AIMS takes Africa on a quantum leap into science

Posted by in categories: internet, mathematics, science

AIMS contributes to this by having created a network across the continent via its various centres in South Africa (initially founded in Cape Town in 2003), Senegal, Ghana, Cameroon, Tanzania, and now Rwanda. It not only educates but it also actively promotes mathematics and science in Africa in various effective ways, some of which we will cover below. It is essentially creating a pool of excellent African mathematicians and scientists who will (in turn) apply solutions to our continent’s challenges. Yes, many of them actually stay here.


AIMS’ new centre in Rwanda offers a model many of our organisations, and many entrepreneurs, can follow. It’s an exciting endeavour creating a quantum leap for the continent. But it should also make us ask hard questions about what we deem important and what we talk about.

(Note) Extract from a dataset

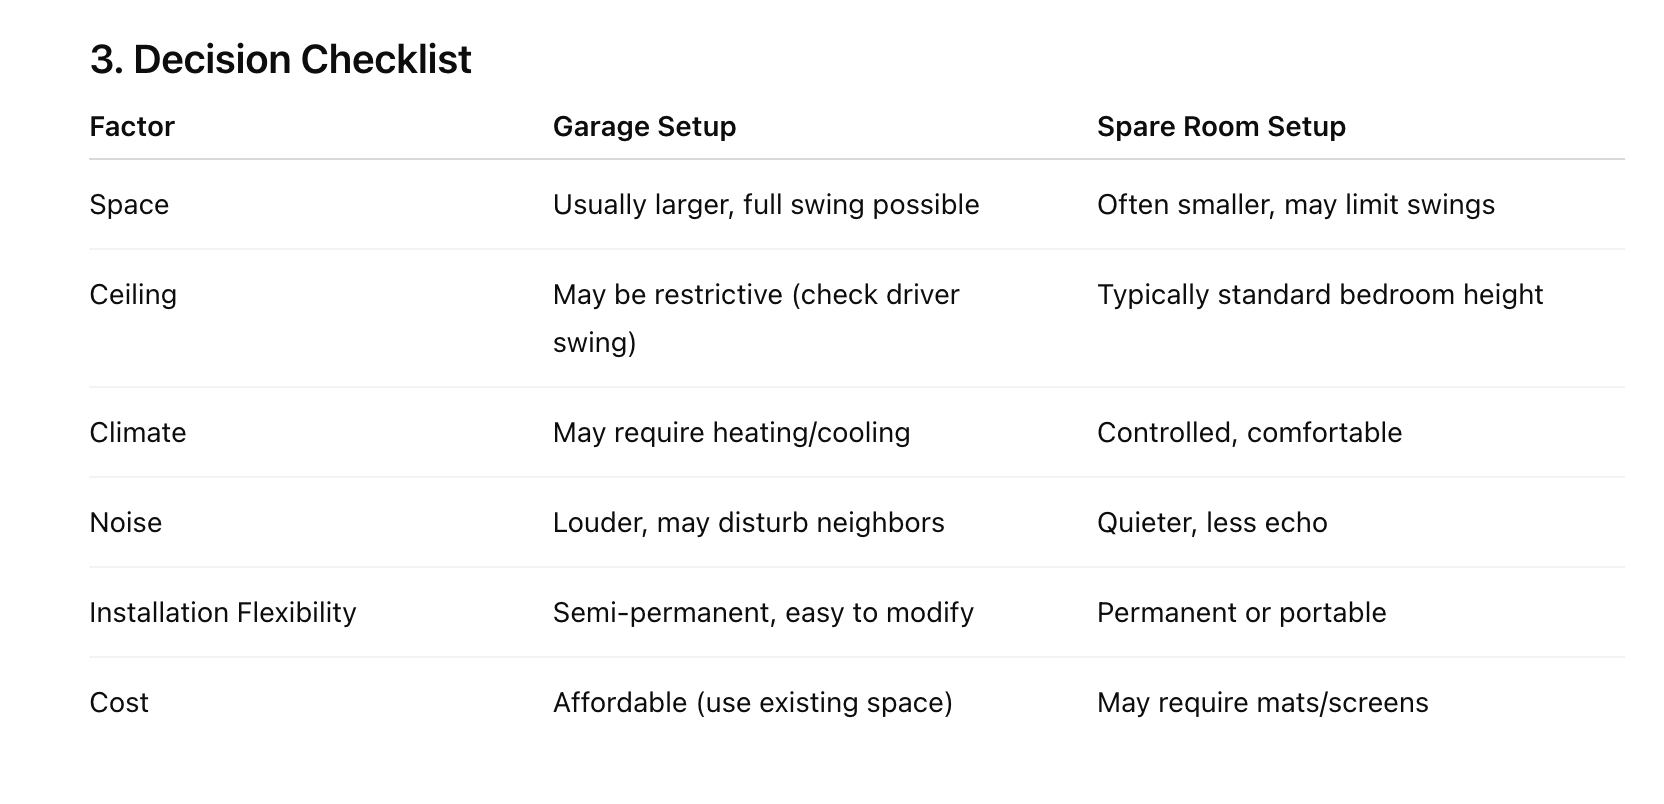The width and height of the screenshot is (1664, 804).
Task: Click "May be restrictive (check driver swing)" cell
Action: (x=755, y=318)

As soon as I touched down at Kigali International Airport, Rwanda, I could feel something phenomenal was in the air. Perhaps it was because people kept telling me that Kigali is a true African city, or perhaps it was the sheer amount of beauty of Rwanda — an African nation with its own, unique African identity — or perhaps it was the amazing innovation and technology I encountered from touchdown (free Wi-Fi on the bus, MTN tap-and-go payments, and more) right to where I was going: The African Institute of Mathematical Sciences (AIMS).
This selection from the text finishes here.